# [DATASET RECORDS]
* begin *
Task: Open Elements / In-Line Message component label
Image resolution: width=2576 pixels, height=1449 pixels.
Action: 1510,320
* end *
* begin *
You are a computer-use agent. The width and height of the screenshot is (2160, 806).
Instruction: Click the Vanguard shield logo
* end *
* begin *
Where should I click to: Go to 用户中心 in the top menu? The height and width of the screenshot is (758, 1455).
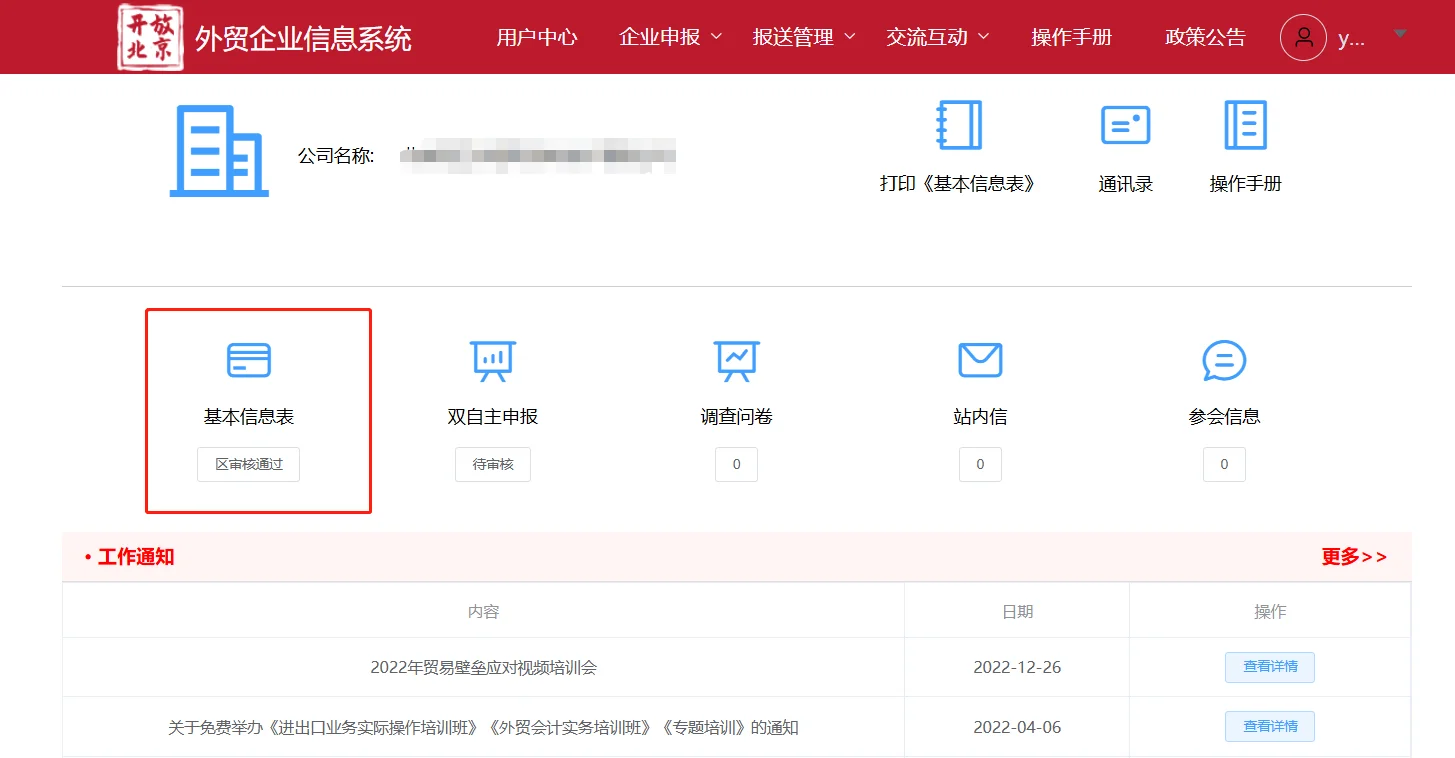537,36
* end *
# [JOB]
Reproduce every line of the records, unchanged, from the line containing "Task: Open Elements" down to the line containing "Action: 1510,320", including both of those lines.

# [OUTPUT FOR THIS TASK]
Task: Open Elements / In-Line Message component label
Image resolution: width=2576 pixels, height=1449 pixels.
Action: 1510,320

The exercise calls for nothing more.